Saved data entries
####################

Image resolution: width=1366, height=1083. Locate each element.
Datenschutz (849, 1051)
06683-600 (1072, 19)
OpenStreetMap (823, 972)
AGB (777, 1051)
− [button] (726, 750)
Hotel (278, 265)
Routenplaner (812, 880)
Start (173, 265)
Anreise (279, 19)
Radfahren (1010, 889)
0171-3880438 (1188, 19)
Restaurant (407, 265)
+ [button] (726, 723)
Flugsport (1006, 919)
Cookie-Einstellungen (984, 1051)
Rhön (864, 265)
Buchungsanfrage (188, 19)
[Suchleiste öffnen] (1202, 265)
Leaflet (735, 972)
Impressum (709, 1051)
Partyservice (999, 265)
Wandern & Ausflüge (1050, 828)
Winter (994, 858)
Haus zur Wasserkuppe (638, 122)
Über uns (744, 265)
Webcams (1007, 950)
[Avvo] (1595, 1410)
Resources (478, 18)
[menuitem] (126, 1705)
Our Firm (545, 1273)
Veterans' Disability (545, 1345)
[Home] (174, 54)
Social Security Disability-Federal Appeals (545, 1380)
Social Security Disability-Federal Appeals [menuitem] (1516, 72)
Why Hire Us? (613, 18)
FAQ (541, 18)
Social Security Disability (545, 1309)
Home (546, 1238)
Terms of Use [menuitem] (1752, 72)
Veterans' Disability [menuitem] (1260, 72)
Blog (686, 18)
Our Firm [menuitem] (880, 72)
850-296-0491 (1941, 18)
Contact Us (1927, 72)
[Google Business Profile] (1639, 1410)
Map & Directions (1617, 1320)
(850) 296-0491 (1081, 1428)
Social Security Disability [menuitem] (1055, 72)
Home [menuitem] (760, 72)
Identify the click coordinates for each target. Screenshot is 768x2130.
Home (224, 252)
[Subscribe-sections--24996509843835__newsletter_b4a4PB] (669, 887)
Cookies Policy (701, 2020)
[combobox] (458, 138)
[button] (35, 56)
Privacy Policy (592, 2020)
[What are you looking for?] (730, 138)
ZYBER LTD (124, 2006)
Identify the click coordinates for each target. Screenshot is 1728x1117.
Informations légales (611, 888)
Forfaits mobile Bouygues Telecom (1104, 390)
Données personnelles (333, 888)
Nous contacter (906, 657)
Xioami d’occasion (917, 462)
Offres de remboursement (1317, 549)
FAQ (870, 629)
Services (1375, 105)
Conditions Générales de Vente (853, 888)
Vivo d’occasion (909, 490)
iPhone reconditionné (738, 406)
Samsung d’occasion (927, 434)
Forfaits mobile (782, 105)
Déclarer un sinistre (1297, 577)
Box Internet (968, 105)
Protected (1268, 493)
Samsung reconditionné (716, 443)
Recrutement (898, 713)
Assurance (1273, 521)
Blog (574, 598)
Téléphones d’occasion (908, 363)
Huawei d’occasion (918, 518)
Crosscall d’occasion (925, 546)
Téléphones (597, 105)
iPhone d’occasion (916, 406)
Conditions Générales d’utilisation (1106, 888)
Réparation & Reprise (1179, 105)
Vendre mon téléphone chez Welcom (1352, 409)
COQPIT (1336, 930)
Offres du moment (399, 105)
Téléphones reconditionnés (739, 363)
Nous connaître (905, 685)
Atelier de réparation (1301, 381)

####################

■ **TASK ITEM**
The expected output is the lines from the one holding "Blog (574, 598)" through the last line of the data, exactly as they appear, with nothing before or after.

■ **OUTPUT FOR THIS EXERCISE**
Blog (574, 598)
Téléphones d’occasion (908, 363)
Huawei d’occasion (918, 518)
Crosscall d’occasion (925, 546)
Téléphones (597, 105)
iPhone d’occasion (916, 406)
Conditions Générales d’utilisation (1106, 888)
Réparation & Reprise (1179, 105)
Vendre mon téléphone chez Welcom (1352, 409)
COQPIT (1336, 930)
Offres du moment (399, 105)
Téléphones reconditionnés (739, 363)
Nous connaître (905, 685)
Atelier de réparation (1301, 381)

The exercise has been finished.